NASA Earth Observatory image by Joshua Stevens, using MODIS data from LANCE/EOSDIS Rapid Response.
With thousands of homes threatened by intense wildfires burning in southern California, NASA Earth Observatory checked in with Jet Propulsion Laboratory scientist Natasha Stavros to learn more about the destructive blazes.
Earth Observatory (EO): Why have these fires been so fast-moving and destructive?Are fierce Santa Ana winds the key factor? Are anomalous temperatures, rainfall, ENSO conditions, bark beetle activity, or other factors playing an important role?
There are absolutely other factors. Santa Ana winds definitely played a role in spreading the fires, but the late fire season is a more complex story. Last year, we had a lot of heavy rains, and this increased fuel connectivity by enabling grasses and annual shrubs to flourish (hence the green hills last spring). However, we had a lot of record-breaking heat waves this year.
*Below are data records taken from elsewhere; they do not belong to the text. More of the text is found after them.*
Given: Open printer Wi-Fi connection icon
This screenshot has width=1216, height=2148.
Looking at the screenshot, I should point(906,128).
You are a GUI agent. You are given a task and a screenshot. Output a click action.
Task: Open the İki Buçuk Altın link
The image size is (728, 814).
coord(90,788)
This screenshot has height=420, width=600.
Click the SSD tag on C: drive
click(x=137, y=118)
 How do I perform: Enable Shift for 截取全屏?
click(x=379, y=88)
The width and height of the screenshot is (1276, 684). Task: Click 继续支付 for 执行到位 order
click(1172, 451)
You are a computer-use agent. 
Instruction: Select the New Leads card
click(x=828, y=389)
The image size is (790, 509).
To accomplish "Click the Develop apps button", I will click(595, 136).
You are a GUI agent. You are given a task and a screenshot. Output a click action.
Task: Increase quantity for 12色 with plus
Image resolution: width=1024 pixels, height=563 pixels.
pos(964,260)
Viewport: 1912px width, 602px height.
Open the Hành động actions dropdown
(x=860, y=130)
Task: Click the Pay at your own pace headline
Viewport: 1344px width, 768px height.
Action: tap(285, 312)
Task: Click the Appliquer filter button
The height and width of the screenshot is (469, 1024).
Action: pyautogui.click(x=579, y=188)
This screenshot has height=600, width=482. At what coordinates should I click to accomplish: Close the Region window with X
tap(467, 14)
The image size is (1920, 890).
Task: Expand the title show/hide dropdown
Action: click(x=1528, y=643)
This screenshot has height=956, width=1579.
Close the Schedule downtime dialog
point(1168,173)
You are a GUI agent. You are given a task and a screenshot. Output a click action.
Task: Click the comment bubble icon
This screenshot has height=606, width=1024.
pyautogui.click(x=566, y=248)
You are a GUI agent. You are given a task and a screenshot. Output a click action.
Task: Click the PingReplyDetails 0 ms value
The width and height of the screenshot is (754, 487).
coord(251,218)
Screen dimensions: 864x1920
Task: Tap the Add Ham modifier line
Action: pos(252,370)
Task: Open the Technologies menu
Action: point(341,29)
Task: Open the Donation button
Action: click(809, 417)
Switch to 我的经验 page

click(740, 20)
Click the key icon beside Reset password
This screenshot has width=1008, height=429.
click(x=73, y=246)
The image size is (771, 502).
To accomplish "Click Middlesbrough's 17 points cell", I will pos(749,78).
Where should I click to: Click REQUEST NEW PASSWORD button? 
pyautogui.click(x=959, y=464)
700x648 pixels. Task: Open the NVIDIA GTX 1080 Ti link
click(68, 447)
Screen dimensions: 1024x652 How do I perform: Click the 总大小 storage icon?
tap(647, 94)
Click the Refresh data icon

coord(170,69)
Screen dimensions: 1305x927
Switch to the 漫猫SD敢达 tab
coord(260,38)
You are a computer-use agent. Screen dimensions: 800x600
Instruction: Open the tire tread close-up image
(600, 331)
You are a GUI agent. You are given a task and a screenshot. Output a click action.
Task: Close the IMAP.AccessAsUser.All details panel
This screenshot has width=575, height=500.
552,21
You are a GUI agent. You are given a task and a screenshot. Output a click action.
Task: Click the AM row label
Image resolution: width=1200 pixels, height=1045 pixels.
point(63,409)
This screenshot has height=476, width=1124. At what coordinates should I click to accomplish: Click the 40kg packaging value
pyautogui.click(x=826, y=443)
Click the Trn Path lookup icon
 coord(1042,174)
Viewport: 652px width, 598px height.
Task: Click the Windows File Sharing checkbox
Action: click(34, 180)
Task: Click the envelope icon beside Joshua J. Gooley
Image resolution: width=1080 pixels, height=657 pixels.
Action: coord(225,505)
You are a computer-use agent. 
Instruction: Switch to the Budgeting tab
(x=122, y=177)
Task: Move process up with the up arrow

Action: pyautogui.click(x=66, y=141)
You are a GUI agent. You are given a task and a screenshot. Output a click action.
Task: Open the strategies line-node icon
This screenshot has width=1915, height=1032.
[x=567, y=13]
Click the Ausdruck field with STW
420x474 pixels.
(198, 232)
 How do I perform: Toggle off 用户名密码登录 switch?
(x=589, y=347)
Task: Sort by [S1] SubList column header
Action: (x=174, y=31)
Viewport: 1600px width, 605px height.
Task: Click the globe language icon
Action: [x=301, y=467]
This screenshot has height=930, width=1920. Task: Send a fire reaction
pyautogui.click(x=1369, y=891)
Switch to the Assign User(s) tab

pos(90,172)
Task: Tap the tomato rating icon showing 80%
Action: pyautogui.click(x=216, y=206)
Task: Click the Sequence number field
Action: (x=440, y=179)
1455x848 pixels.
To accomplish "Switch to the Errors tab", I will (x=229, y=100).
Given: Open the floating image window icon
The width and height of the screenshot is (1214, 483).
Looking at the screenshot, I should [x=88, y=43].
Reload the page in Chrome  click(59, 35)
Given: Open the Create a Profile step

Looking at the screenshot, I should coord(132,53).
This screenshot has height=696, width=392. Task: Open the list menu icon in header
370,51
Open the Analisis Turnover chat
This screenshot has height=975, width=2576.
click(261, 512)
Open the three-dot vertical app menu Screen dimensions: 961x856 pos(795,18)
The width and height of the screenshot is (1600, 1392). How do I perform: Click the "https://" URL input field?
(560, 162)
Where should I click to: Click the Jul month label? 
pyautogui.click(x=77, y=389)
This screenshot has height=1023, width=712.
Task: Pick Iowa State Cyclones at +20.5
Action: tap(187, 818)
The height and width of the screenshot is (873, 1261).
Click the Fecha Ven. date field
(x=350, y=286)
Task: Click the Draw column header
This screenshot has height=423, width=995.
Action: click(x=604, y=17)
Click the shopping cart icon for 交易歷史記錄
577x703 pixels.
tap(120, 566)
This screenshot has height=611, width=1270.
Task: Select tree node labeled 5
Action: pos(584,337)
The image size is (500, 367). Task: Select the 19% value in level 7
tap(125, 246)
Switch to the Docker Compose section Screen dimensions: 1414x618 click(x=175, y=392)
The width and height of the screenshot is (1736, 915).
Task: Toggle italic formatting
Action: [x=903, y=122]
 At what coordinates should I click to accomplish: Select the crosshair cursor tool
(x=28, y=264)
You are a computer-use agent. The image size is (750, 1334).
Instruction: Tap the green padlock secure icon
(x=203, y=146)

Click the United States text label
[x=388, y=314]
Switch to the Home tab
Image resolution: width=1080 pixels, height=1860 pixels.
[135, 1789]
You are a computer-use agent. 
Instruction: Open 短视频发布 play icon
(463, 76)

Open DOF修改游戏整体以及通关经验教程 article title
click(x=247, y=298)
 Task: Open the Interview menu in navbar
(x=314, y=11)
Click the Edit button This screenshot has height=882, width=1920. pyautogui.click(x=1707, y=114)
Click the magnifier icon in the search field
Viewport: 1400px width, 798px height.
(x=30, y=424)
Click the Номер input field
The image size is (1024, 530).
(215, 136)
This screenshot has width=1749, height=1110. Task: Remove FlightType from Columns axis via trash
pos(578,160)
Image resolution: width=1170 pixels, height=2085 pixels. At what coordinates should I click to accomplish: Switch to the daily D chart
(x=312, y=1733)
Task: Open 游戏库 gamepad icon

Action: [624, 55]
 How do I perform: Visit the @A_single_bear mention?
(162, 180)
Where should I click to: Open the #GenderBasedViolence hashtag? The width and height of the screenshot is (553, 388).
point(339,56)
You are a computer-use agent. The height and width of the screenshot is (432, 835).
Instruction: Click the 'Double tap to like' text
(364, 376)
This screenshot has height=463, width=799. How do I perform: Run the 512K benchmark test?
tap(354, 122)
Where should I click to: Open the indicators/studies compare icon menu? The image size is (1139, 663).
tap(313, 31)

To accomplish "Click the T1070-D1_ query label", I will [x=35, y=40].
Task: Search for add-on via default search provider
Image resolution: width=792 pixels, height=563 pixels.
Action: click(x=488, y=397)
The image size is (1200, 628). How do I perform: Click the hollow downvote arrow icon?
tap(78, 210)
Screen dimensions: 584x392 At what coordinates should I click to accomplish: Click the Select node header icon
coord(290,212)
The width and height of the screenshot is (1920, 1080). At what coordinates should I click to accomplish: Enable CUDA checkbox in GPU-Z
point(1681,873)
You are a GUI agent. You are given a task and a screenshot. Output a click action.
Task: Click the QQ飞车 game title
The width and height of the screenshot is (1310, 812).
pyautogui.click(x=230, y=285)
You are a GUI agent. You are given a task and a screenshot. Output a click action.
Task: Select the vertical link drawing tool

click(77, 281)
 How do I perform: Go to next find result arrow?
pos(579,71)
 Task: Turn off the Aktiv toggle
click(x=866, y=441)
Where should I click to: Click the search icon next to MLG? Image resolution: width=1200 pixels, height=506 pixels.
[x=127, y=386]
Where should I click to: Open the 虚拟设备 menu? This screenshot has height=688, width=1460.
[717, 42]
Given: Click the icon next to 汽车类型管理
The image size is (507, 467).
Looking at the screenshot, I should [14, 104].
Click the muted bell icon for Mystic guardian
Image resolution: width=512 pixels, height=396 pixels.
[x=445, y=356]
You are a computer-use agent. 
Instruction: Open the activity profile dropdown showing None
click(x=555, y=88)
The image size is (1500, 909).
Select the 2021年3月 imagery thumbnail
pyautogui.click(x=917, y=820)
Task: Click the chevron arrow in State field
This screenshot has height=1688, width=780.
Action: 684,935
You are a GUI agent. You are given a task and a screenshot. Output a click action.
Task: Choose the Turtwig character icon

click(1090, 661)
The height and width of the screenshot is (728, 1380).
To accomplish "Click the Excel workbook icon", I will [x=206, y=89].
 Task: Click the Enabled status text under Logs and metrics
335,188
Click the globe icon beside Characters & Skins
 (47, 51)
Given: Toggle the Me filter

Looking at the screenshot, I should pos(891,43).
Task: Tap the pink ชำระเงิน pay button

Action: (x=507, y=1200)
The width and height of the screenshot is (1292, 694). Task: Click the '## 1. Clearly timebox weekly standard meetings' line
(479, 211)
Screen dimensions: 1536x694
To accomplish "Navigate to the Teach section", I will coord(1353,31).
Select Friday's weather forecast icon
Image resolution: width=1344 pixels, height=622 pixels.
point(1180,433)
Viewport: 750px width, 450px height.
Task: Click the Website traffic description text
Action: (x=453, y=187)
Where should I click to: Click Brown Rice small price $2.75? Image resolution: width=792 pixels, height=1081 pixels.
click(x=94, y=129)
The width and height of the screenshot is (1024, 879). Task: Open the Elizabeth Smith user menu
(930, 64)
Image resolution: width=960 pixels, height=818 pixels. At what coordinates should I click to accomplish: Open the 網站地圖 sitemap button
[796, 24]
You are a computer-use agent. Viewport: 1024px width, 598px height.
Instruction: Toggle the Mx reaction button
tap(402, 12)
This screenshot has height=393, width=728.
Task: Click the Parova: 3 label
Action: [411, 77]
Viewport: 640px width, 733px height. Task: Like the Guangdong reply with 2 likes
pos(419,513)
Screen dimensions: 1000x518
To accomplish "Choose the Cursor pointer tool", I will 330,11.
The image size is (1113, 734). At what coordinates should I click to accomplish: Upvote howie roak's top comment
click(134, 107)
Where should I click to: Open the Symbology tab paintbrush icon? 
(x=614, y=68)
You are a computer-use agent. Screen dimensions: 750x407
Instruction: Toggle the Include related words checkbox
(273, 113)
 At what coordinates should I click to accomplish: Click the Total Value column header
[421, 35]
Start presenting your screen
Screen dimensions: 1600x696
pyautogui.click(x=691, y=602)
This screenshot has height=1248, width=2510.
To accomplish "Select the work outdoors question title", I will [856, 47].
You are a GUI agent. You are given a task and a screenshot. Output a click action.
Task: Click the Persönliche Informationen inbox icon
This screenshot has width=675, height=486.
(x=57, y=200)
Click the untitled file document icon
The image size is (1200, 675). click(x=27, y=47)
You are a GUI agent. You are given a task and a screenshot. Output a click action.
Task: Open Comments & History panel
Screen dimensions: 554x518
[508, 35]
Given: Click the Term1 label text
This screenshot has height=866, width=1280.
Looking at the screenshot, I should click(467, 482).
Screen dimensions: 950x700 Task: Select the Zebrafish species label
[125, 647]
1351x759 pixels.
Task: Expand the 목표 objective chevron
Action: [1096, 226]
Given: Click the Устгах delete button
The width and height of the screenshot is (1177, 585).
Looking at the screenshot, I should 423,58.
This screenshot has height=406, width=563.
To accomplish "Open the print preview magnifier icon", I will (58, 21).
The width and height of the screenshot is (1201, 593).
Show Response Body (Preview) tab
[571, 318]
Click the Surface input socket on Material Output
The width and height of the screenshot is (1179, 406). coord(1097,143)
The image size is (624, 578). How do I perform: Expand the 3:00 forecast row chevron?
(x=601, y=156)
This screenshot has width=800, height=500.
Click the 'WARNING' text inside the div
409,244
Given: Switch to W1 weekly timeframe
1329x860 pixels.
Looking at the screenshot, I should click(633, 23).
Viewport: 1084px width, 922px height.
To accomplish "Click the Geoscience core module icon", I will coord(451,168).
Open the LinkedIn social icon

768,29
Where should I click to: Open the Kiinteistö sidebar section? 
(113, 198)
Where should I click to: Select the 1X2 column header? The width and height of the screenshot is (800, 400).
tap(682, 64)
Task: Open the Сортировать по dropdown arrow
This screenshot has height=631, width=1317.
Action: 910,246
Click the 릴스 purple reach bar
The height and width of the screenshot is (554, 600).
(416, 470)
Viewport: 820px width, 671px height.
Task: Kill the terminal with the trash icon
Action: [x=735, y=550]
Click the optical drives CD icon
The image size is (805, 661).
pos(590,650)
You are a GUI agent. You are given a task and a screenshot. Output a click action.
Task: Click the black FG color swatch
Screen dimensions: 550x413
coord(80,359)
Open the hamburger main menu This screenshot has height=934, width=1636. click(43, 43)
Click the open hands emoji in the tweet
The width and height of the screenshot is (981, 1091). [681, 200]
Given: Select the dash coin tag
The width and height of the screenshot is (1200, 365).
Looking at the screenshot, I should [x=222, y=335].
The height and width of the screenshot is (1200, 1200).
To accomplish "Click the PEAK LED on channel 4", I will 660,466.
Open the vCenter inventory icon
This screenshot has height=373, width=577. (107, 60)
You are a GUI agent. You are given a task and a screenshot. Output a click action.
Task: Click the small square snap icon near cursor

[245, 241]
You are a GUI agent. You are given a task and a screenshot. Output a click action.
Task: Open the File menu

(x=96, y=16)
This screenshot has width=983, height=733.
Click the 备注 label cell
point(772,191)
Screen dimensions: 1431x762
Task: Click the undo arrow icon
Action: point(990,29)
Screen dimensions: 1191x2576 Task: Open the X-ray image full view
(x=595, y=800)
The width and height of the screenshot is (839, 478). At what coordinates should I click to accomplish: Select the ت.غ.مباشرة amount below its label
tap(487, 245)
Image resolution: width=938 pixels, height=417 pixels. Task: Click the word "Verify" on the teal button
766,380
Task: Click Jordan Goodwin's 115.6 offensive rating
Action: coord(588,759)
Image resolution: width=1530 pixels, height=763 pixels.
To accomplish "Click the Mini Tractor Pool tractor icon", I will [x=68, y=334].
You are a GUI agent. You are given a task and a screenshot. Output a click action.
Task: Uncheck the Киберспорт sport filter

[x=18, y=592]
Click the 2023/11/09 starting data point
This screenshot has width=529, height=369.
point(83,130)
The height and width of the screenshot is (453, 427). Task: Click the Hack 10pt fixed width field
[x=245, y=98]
In fact, a recent study we conducted with NASA DEVELOP and the National Park Service in the Santa Monica Mountains showed that the number of days over 95 degrees Fahrenheit stressed established vegetation and contributed to massive die-off. Even though the drought is over, the trees are still recovering from the stress of reduced water availability for such an extended period. They are in a fragile state and their defenses are down. This means that they are even more susceptible to infestation, mortality, and ultimately fire danger.
EO: We have published MODIS (top of the page), Sentinel-2 (below), and nighttime VIIRS (bottom of the page) satellite imagery of these fires. Is there anything that you find particularly interesting or notable about these images?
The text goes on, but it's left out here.